WHAT YOU ARE ASKED TO DO | Look through the entries that follow and return each line that has the string "will".

(Records from a dataset)
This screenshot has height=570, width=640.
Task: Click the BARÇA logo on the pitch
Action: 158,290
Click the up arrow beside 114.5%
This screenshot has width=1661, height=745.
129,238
...
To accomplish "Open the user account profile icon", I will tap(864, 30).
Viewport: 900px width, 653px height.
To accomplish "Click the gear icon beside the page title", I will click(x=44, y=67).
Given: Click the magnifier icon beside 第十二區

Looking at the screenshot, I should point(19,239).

ANSWER TO THIS PROBLEM |
To accomplish "Open the user account profile icon", I will tap(864, 30).
To accomplish "Click the gear icon beside the page title", I will click(x=44, y=67).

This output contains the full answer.